Al Qaeda leader Osama bin Laden
Al Qaeda leader Osama bin Laden urged European countries to end their military cooperation with US forces in Afghanistan, in an audio tape aired by Al Jazeera television on Thursday.
He said American power was waning and it would be wise for the Europeans to quickly end their role in Afghanistan, where many European countries contribute to the 50,000-strong NATO and US-led coalition forces.
"With the grace of God ... the American tide is receding and they would eventually return to their home across the Atlantic ... It is in your interest to force the hand of your politicians (away from) the White House," said bin Laden.
In Washington, a US counterterrorism official said the voice on the audio tape appeared to be bin Laden's. It was not immediately clear when the new message was recorded.
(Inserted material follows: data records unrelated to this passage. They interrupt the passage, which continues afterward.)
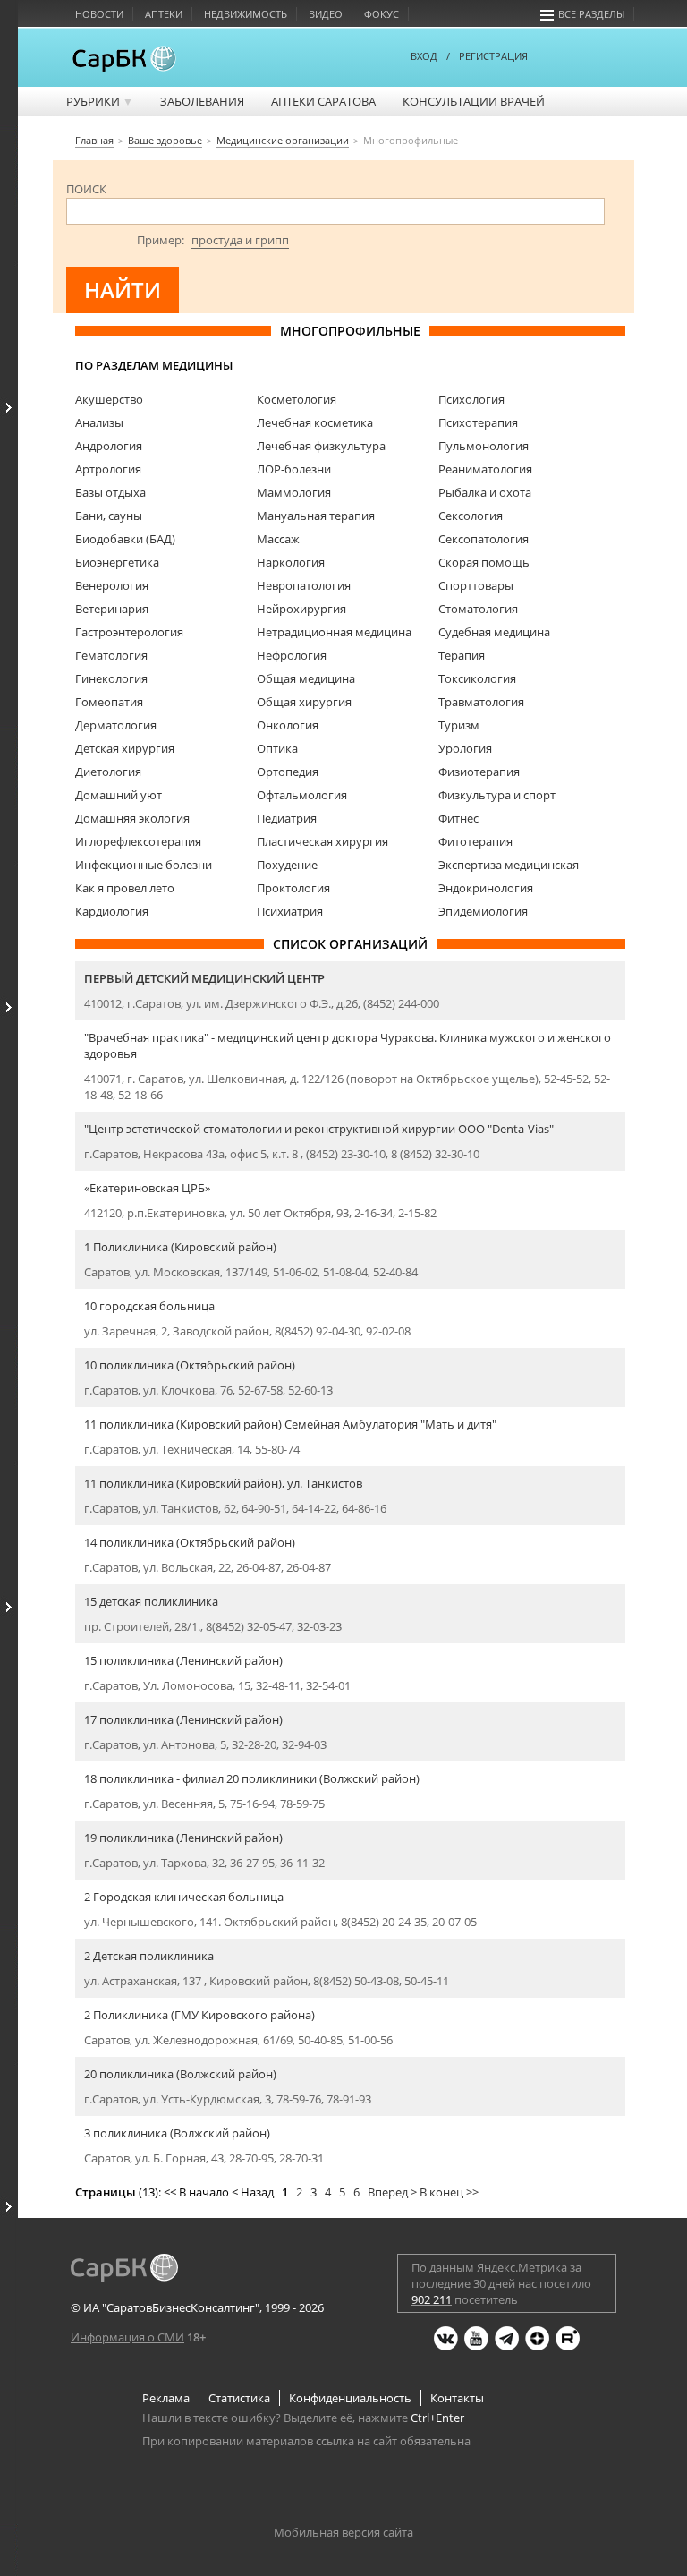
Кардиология (111, 911)
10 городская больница (149, 1306)
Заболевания (202, 101)
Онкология (287, 725)
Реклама (166, 2398)
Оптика (277, 748)
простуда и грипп (240, 240)
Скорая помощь (484, 562)
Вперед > (392, 2192)
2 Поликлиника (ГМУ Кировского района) (199, 2015)
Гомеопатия (109, 702)
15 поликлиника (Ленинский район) (183, 1660)
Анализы (99, 422)
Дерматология (116, 725)
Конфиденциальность (350, 2398)
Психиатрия (290, 911)
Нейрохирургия (301, 609)
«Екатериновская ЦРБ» (147, 1188)
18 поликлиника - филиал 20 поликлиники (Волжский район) (252, 1778)
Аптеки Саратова (323, 101)
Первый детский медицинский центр (204, 978)
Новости (99, 14)
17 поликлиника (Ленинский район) (183, 1719)
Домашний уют (118, 795)
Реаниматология (485, 469)
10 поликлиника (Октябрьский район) (189, 1365)
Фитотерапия (475, 841)
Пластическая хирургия (322, 841)
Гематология (111, 655)
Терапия (461, 655)
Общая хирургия (304, 702)
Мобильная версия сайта (343, 2532)
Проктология (293, 888)
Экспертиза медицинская (508, 865)
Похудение (287, 865)
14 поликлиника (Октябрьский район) (189, 1542)
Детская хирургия (124, 748)
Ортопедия (287, 771)
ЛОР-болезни (294, 469)
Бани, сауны (108, 516)
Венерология (111, 585)
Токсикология (477, 678)
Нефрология (292, 655)
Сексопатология (483, 539)
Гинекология (111, 678)
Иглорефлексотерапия (138, 841)
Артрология (108, 469)
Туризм (458, 725)
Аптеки (163, 14)
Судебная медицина (494, 632)
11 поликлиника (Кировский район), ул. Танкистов (223, 1483)
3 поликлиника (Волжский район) (177, 2133)
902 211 (431, 2299)
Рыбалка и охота (484, 492)
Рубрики (99, 101)
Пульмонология (483, 446)
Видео (326, 14)
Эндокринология (485, 888)
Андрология (108, 446)
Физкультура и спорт (497, 795)
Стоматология (478, 609)
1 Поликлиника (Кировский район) (180, 1247)
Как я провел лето (124, 888)
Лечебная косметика (315, 422)
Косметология (296, 399)
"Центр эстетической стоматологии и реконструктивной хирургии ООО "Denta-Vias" (319, 1129)
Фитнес (458, 818)
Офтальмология (302, 795)
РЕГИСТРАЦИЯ (493, 56)
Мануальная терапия (316, 516)
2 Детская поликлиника (149, 1956)
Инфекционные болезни (143, 865)
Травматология (481, 702)
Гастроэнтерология (129, 632)
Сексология (470, 516)
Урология (465, 748)
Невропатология (304, 585)
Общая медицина (306, 678)
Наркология (291, 562)
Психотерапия (478, 422)
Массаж (278, 539)
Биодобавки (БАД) (125, 539)
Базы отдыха (110, 492)
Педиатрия (287, 818)
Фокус (381, 14)
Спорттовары (475, 585)
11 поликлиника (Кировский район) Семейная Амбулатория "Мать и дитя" (290, 1424)
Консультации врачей (474, 101)
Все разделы (591, 14)
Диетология (108, 771)
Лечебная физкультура (321, 446)
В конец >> (449, 2192)
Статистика (239, 2398)
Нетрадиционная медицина (334, 632)
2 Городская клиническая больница (184, 1897)
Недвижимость (245, 14)
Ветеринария (111, 609)
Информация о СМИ (127, 2337)
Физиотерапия (479, 771)
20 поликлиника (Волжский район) (180, 2074)
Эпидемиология (483, 911)
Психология (471, 399)
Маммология (294, 492)
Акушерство (109, 399)
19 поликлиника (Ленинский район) (183, 1838)
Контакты (457, 2398)
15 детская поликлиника (151, 1601)
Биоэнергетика (117, 562)
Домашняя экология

The United States led the invasion of Afghanistan to depose its Taliban rulers in late 2001, after they refused to hand over bin Laden and other al Qaeda leaders following the September 11 attacks on the United States.
Bin Laden did not make any threat in the portions of the recording aired by Jazeera. The full tape is yet to be released by an Islamist Web site.
In the portions aired by Jazeera, bin Laden said the Taliban had no knowledge of plans for the 2001 attacks.
"I am the one responsible... The Afghan people and government knew nothing whatsoever about these events," he said, adding that the United States had not provided any evidence of Taliban involvement to justify its invasion.
"Europe marched behind it with no choice but to be a lackey," bin Laden said.
"I'm addressing you (Europeans) and not your politicians ... (who) like to be in the shadow of the White House as many world leaders," he said, naming current and former leaders of Britain, France, Spain and Italy, including French President Nicolas Sarkozy and British Prime Minister Gordon Brown.
The United States has been urging its NATO allies to send more troops to Afghanistan, but European nations remain reluctant to commit further reinforcements.